Work request: Continue the piece on lungworm in Ontario dogs, picking up after its final sentence.

Text block:
An emerging parasite in Ontario goes by the name of Lungworm. While there are a few strands of lungworm, two of the most common are:

  1. Angiostrongylus vasorum  
  2. Crenosoma vulpis

We can thankfully say only the latter has been diagnosed in Ontario. Unlike its counterpart, Crenosoma vulpis has fewer detrimental consequences and is very easily treated.

More commonly known as Fox Lungworm, Crenosoma vulpis is quite prevalent in the Atlantic Provinces and has only recently been diagnosed in Ontario. As you can imagine based on its name, this parasite typically affects foxes; they are the ideal host this parasite is looking for. However, while not their first choice; Fox Lungworms will not turn down the lungs of dogs if given the chance.

Their life cycle requires multiple steps and species. It all begins with adult lungworms living in a dog’s bronchi. The females then produce eggs, which hatch into larvae. The larvae are coughed up the trachea, into the mouth and are swallowed by the dog. They then venture through the stomach and intestines and are eventually passed in feces. A slug or snail will then come along and snack on the feces, unbeknownst to them ingesting some larvae as well. The larvae will then develop further inside the snail. A dog will then come along and eat the snail, or something that the snail has crawled over as the larvae can be excreted in the snail’s slime trail. After being swallowed, the larvae will go to the stomach, penetrate through the stomach wall, enter the bloodstream and migrate to the bronchi, where they mature into adults.

All of these steps are required to complete the life cycle. Transmission can only occur from a snail, slug or slime trail, it cannot be passed from dog to dog. This parasite is not zoonotic, which means humans cannot serve as a host.

Recorded information:

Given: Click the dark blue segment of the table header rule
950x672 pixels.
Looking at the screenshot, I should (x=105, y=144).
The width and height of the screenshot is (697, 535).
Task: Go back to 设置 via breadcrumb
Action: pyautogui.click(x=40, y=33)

Output for this task:
While residing in the bronchi, the parasite can cause inflammation, which can lead to a chronic cough. This is the most common clinical sign associated with the parasite, but it can also cause exercise intolerance and difficulty breathing.

You may have submitted your dog’s stool for a fecal test in the past; however, the routine test that diagnoses intestinal parasites will not catch lungworm. That particular test looks for the presence of eggs passed in the feces. As you now know, this parasite passes larvae in the feces, making a fecal floatation undiagnostic. The diagnosis of lungworm requires a specialty fecal test using the Baermann Technique. This technique is used exclusively for detecting larvae.

Once diagnosed, Fox Lungworm is very easily treated. An antiparasitic, such as Advantage Multi, will treat this parasite and in turn, the prognosis is very good. It is hard to say exactly how prevalent this parasite is in Ontario, as it is often underdiagnosed, or treated with a routine antiparasitic prior to clinical signs appearing. However, researchers are encouraging vet clinics to test for Fox Lungworm more often in chronically coughing dogs to get a better understanding of its impact here in Ontario.